- [EXERCISE INSTRUCTIONS]:
Rewrite the part that opens with the line containing "The width and height of the screenshot is (1424, 1103)." and closes with the line containing "Action: pos(297,93)", both included, keeping every line, requests too, but multiplying each coordinate in the answers by 2.4 and rounding to the nearest whole number, with halves rounded up. Give only these lines.

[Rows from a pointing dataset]
## Start

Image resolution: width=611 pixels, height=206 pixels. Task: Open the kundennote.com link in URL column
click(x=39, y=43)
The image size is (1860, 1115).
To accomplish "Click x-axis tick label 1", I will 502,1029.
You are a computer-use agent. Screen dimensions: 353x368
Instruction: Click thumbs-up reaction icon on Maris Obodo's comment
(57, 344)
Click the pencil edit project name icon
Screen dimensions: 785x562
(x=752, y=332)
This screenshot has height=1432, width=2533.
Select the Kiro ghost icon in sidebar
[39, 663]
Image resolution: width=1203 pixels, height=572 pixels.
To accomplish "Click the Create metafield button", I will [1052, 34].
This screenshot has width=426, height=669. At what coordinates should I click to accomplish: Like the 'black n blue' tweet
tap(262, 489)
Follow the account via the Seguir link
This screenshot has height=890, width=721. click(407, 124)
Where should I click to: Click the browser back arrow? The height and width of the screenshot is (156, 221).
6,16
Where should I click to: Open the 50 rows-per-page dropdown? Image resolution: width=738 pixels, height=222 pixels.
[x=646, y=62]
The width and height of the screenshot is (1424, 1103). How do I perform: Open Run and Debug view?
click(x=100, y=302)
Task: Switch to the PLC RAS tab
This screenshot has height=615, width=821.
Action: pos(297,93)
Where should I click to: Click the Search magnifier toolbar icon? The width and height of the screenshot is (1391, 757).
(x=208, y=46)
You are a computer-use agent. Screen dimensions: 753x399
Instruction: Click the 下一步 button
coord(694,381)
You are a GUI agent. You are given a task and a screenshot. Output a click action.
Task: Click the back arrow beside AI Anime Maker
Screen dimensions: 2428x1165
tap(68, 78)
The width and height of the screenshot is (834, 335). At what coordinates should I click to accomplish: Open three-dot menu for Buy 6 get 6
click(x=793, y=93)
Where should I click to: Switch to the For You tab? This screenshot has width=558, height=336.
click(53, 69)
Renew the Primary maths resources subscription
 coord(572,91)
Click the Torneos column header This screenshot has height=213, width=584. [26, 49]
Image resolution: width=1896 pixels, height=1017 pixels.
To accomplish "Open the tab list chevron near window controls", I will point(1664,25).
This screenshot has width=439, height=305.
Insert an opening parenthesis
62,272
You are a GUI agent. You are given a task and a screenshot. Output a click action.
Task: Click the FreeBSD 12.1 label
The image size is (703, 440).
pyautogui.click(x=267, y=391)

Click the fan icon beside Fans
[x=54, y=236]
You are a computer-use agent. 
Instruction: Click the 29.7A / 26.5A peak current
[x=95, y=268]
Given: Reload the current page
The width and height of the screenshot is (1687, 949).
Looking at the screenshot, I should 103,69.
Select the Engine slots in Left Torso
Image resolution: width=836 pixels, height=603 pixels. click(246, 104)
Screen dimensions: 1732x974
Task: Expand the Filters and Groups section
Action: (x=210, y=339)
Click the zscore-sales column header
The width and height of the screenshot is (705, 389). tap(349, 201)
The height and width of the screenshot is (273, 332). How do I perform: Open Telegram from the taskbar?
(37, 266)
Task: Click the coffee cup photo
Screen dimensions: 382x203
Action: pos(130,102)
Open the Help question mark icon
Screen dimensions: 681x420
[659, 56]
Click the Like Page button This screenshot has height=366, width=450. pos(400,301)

## End

- [WRITTEN SOLUTION]:
The width and height of the screenshot is (1424, 1103). How do I perform: Open Run and Debug view?
click(x=240, y=725)
Task: Switch to the PLC RAS tab
This screenshot has height=615, width=821.
Action: pos(713,223)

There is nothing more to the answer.